Why collaboration is crucial for an effective response to Covid-19

by Mike Adamson | Jun 12, 2020 | Leadership Voices

Chief Executive
British Red Cross Society

We are used to supporting people during disasters – whether conflict, floods, fires or earthquakes – but an unprecedented crisis like Covid-19 creates a whole host of new and untested challenges. How do you decide how best to respond and deploy your resources when an emergency is at such scale, and the needs so complex, compared to any emergency you’ve dealt with before?

For the British Red Cross, the answer has been innovation and partnership.

Since the beginning of this crisis we have known that strengthening our relationships with other charities across the UK would be the best way to respond to the level of need coronavirus was creating. Without this collaborative way of working, we knew there would be a risk that some people would receive more support than they needed, while others would receive no support at all.

The British Red Cross helped to set up the Voluntary and Community Sector Emergencies Partnership (VCS EP) following the major UK tragedies of 2017, including the Grenfell Tower fire and domestic terror incidents, with the aim of improving coordination with other organisations during an emergency. The partnership, which brings together charities big and small across the UK, is proving crucial to our coronavirus response; allowing us to get a broader understanding of the needs of different communities across the country and opening new avenues for reaching the most vulnerable people.

During Covid-19, the VCS EP has ‘operationalised’ in a way like never before. Setting up five regional ‘multi-agency cells’ across England to pool expertise and resource from emergency response organisations like the British Red Cross, St John Ambulance and Team Rubicon, to respond to needs that cannot be met at a local level.

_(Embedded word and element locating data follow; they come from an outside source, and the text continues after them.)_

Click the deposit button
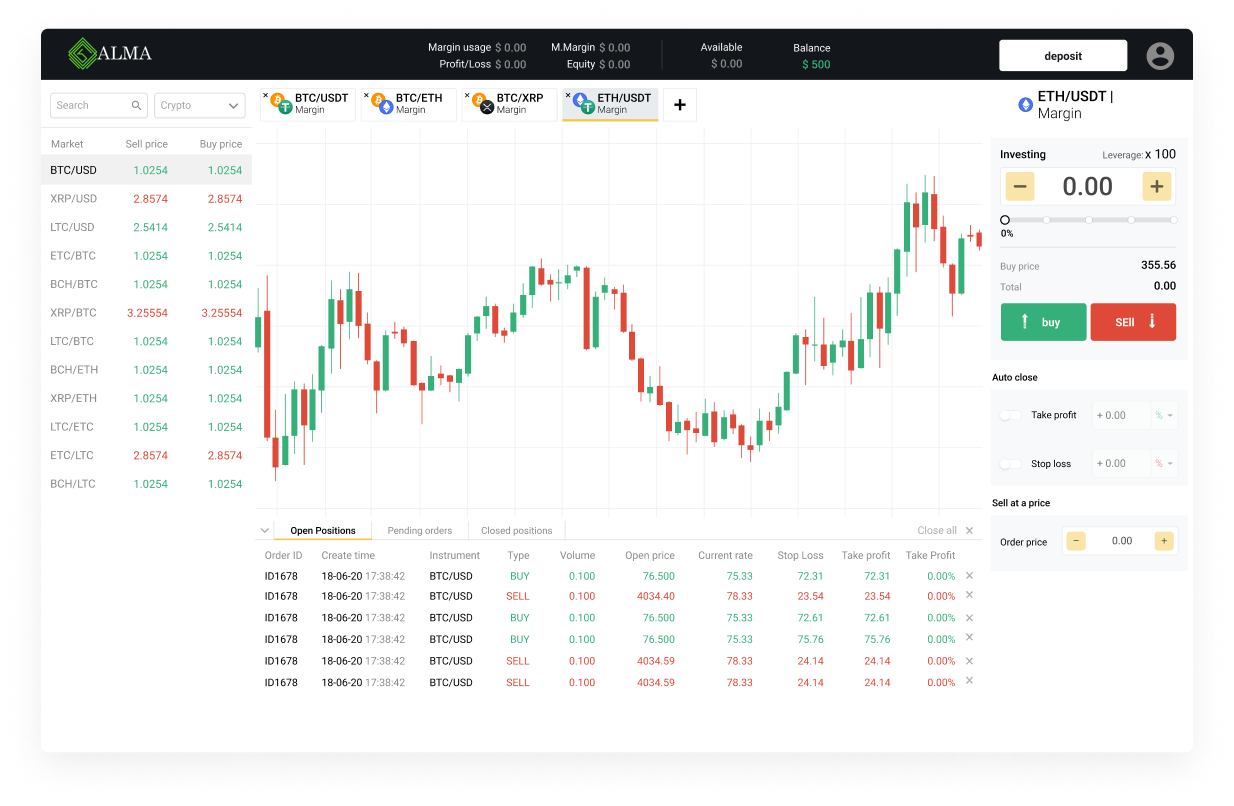 [x=1062, y=56]
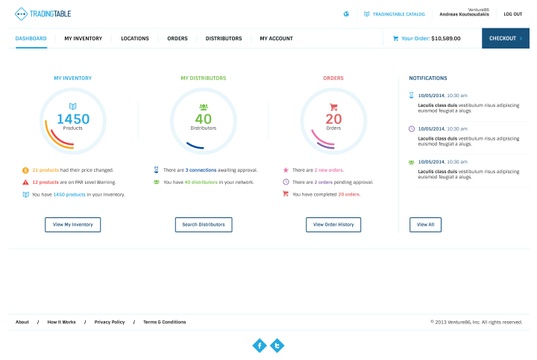537x360 pixels.
Task: Open the Facebook footer icon
Action: tap(260, 345)
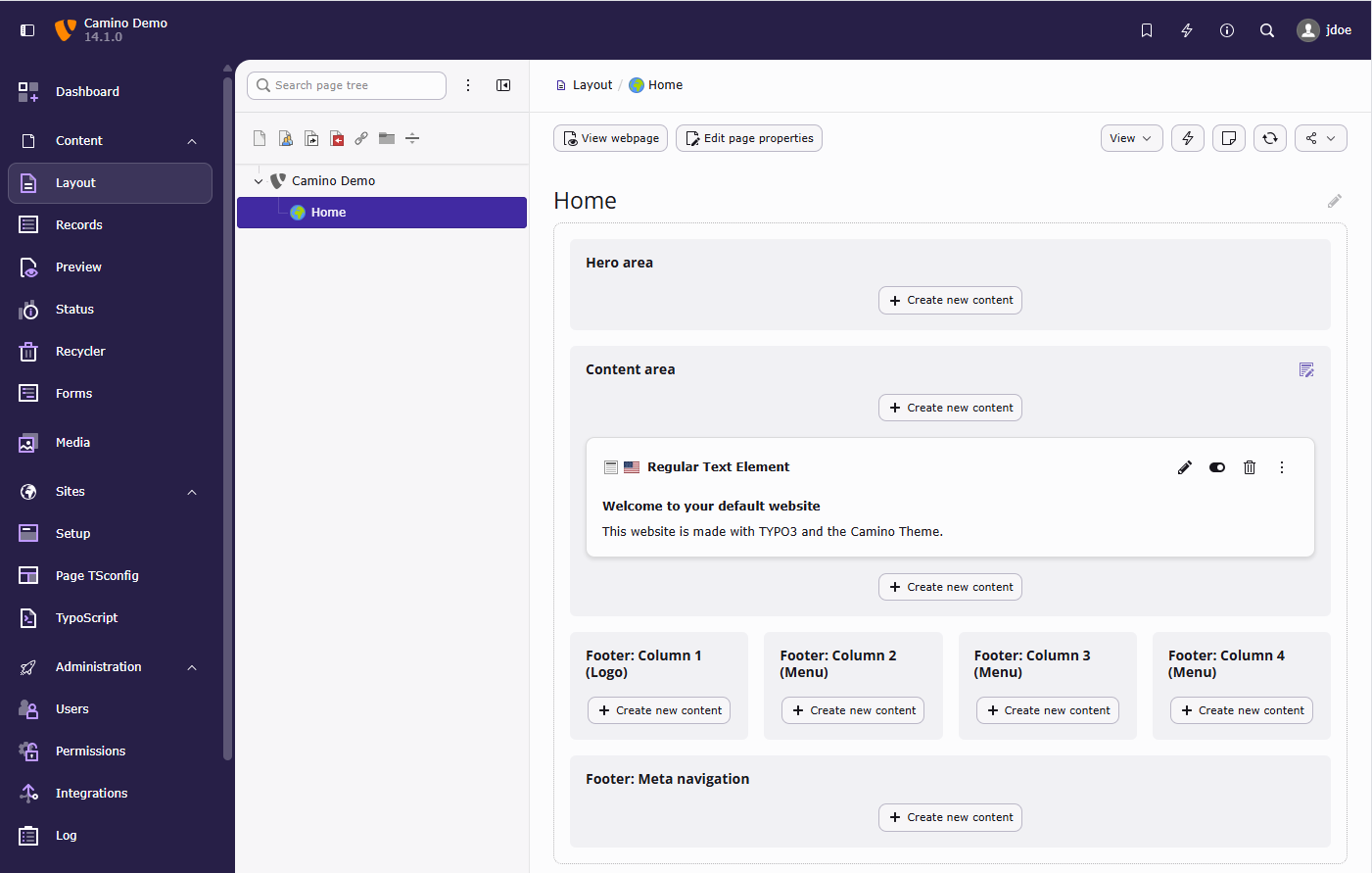Open the View dropdown
Screen dimensions: 1372x873
(1131, 138)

Crucially, collaborating is allowing us to support more people than we would if we worked alone. Last month our partnership supported people to get food, tested residents at care homes and couriered iPads to hospitals so patients could keep in touch with loved ones. 

As British Red Cross, our new partnership with the foodbank charity FareShare has also given us an insight into the worsening food poverty sweeping our country and allowed us to pool our volunteer resource with theirs, to ensure more people are able to feed themselves and their families. 

Developing new partnerships in the middle of a crisis is not easy and is an immense achievement; something I am personally proud of. But, while these relationships have enabled us to have greater insights into need across the country, getting support to those who need it most isn’t always straightforward and is a challenge we continue to face at the British Red Cross.

By their nature the most vulnerable people in our society are often those who are “hidden” and hard to reach. We’re working hard to ensure people from Black, Asian and minority ethic communities, for example, know about the support we have available and are able to access it. But we have a long way to go to ensure the support we have on offer is truly accessible to those who need it most. 

Many people in the UK say we are entering the recovery phase of the crisis, but I disagree.  Our country’s most vulnerable people will be feeling the effects of coronavirus for a long time to come. But finding those people and getting the right support to them will be even harder when volunteers have gone back to their day jobs and charities have shifted their focus back to business as usual.

This is why collaboration is so crucial, now and in the future. There’s no doubt that collaboration carries risk. You need to be prepared to invest time and resources with no guarantee that others will do the same. You need to adapt to different ways of working and accept challenge. But I believe it’s the best way to identify the people who really need your help and harness relationships that multiply impact.

For the most vulnerable, coronavirus is here to stay. Strengthening relationships with other organisations is crucial to improving our ability to effectively support the most vulnerable and marginalised over the lifetime of this emergency.